1

I was trying to create a new computed column based on existing column in polars rust DataFrame. There is a pyspark like with_column method available for that. But in the api documentation there is no example. Here is a example dataframe:

use polars::prelude::*;

fn example() {
    let df = df!["foo" => ["A", "A", "B", "B", "C"],
        "val1" => [1, 2, 2, 4, 2],
        "val2" => [1, 2, 2, 4, 2],
        ].unwrap();
    // newcolumn ration = val1/val2
    // df.with_column(...)
    println!("{}", df);

fn main{
    example()
}

I want to create a ration column which will calculate the ration between val1 and val 2 but there is no example available in the API documentation. Also there is another issue. The with column method might also need the col type to wrap the columns like pyspark but polars::prelute::* does not brings the col type into scope. Or may be some features needed to be enabled in the cargo file.

I am using latest version of Polars 0.22.8.

Does any one knows how to do it.

DataPsycho
  • 958
  • 1
  • 8
  • 28

2 Answers2

2

Your initial idea works with the lazy API:

# Cargo.toml
# ...
[dependencies]
polars = { version = "0.22.8", features = ["lazy"] }

// src/main.rs
use polars::prelude::*;

fn example() -> DataFrame {
    let df = df!["foo" => ["A", "A", "B", "B", "C"],
    "val1" => [1, 2, 2, 4, 2],
    "val2" => [1, 2, 2, 4, 2],
    ]
    .unwrap();

    df.lazy()
        .with_column((col("val1") / col("val2")).alias("ration"))
        .collect()
        .unwrap()
}

fn main() {
    let df = example();
    println!("{:?}", df);
}

Output:

shape: (5, 4)

(SOURCE DATA)
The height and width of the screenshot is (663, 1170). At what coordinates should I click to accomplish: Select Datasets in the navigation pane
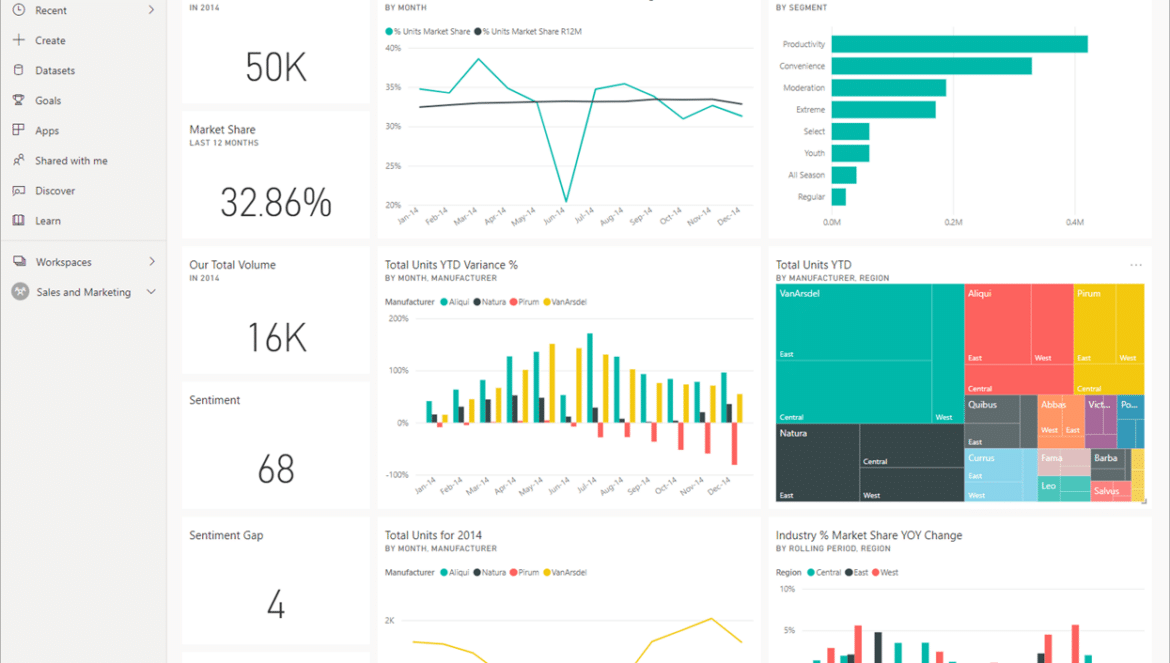(55, 71)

(ACTIONS TO TAKE)
a) Print the passage of the Polars thread that starts with the words containing "I want to create" and ends with "the cargo file.".
b) In the Polars thread, which feature does the answer enable in Cargo.toml so that with_column can be used?
c) Can you turn the paragraph of the Polars thread that opens with "I want to create a ration column" into a short bulleted list that keeps its main facts?

(ANSWERS PER TASK)
a)
I want to create a ration column which will calculate the ration between val1 and val 2 but there is no example available in the API documentation. Also there is another issue. The with column method might also need the col type to wrap the columns like pyspark but polars::prelute::* does not brings the col type into scope. Or may be some features needed to be enabled in the cargo file.

b) The "lazy" feature.

c)
- Goal: add a ration column that calculates the ratio between val1 and val2.
- The API documentation has no example of how to do this.
- As in PySpark, the with_column method may need the col type to wrap the columns, but the wildcard prelude import does not bring col into scope.
- Some features may need to be enabled in the Cargo file.